14 DAY TRIAL // The United States Computer Emergency Readiness Team (US-CERT) warns in a notice published on its website that an alleged exploit kit developed by hacking group Shadow Brokers might be on sale online and targeting Windows machines.
As we reported earlier this week, Shadow Brokers is trying to sell a zero-day Windows exploit as part of a pack worth 750 Bitcoin, and the US-CERT says customers need to take several measures to make sure they remain protected.
In the advisory, the US-CERT writes that the zero-day exploit targets a vulnerability in Server Message Block (SMB), which is available on all Windows systems. A successful attack would allow an attacker to obtain sensitive information from affected systems.
The organization recommends Windows administrators to disable SMB v1 and to block all versions of SMB at the network boundary by blocking TCP port 445 with related protocols on UDP ports 137-138 and TCP port 139, for all boundary devices, even though this could obviously impact the operations of some customers.

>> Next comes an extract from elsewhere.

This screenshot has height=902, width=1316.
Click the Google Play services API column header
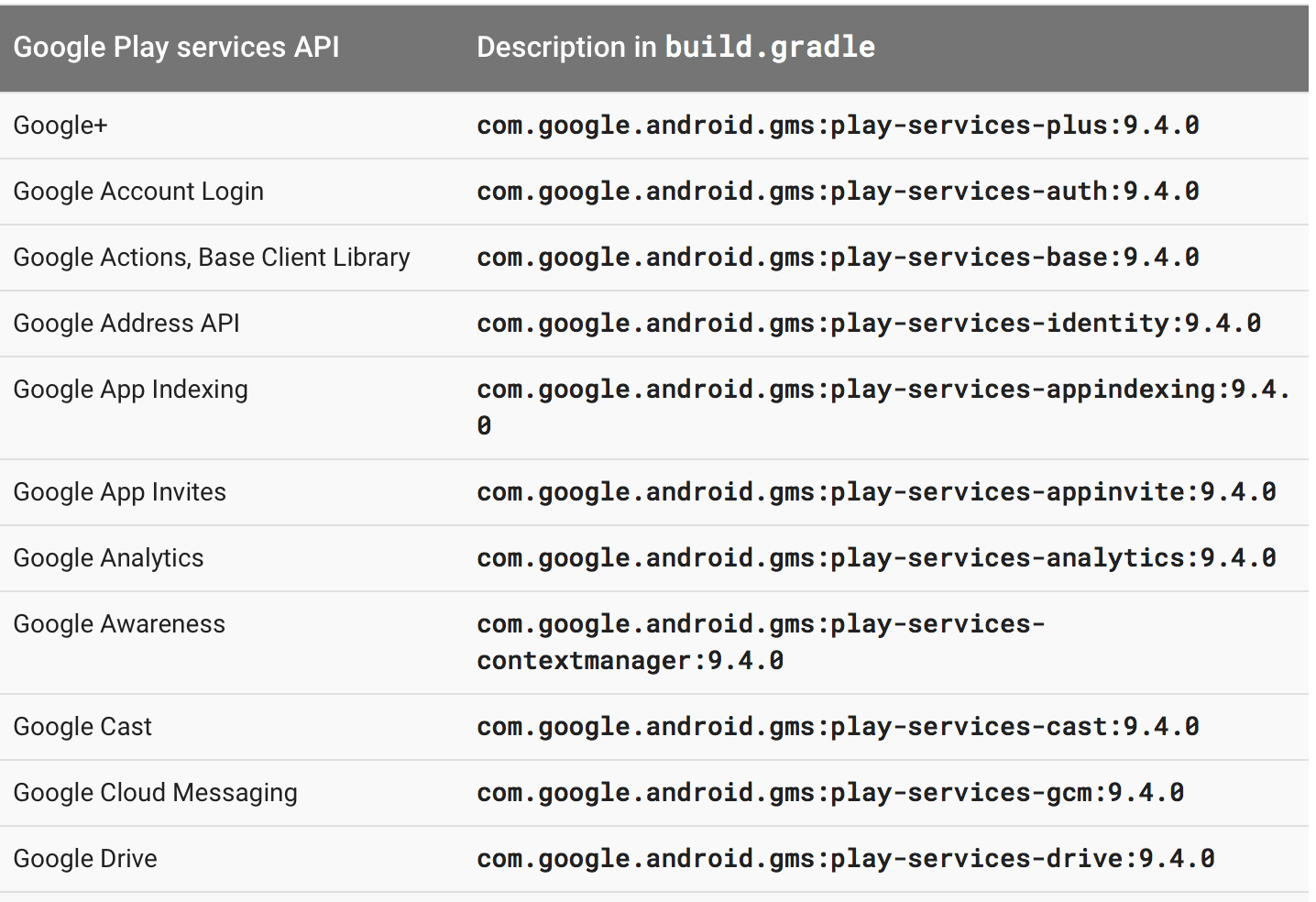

“US-CERT cautions users and administrators that disabling or blocking SMB may create problems by obstructing access to shared files, data, or devices. The benefits of mitigation should be weighed against potential disruptions to users. For more information on SMB, please review Microsoft Security Advisories 2696547 and 204279,” the US-CERT recommends.
Update your systems
For the moment, however, it’s important to note that there’s still no confirmation of a zero-day in Windows, and Microsoft itself is not aware of an unpatched vulnerability being exploited.

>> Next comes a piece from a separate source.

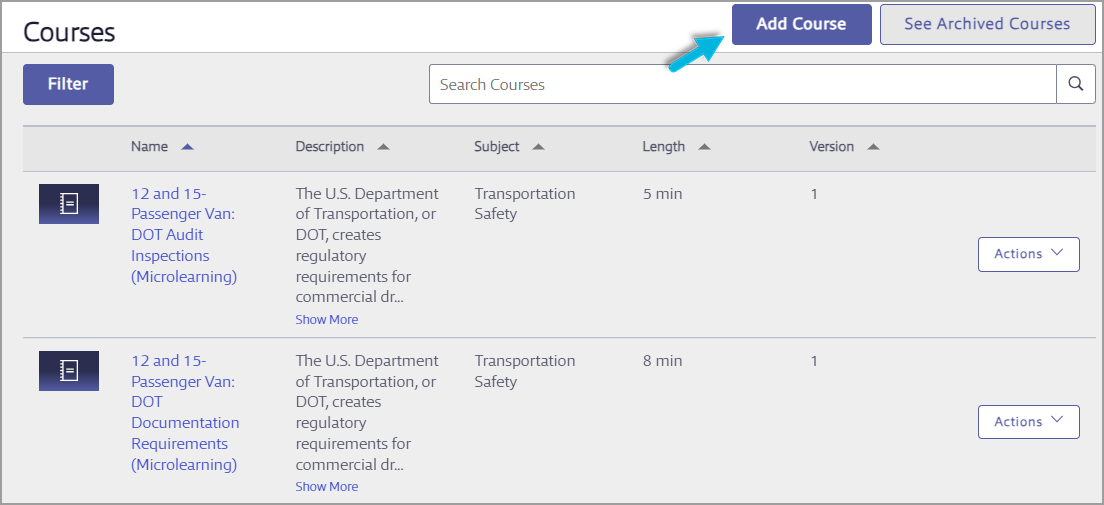Focus the Search Courses field
Viewport: 1104px width, 505px height.
pos(742,85)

For what it’s worth, Windows users are also highly recommended to update their systems and, if possible, to update to Windows 10 Anniversary Update. Microsoft says this particular OS version employs very efficient zero-day mitigation technology that can block exploits even without patches.
More recently, the firm said that attacks aimed at taking advantage of two different security flaws in Windows were blocked before making any damage thanks to technologies that were exclusively available in the Windows 10 Anniversary Update.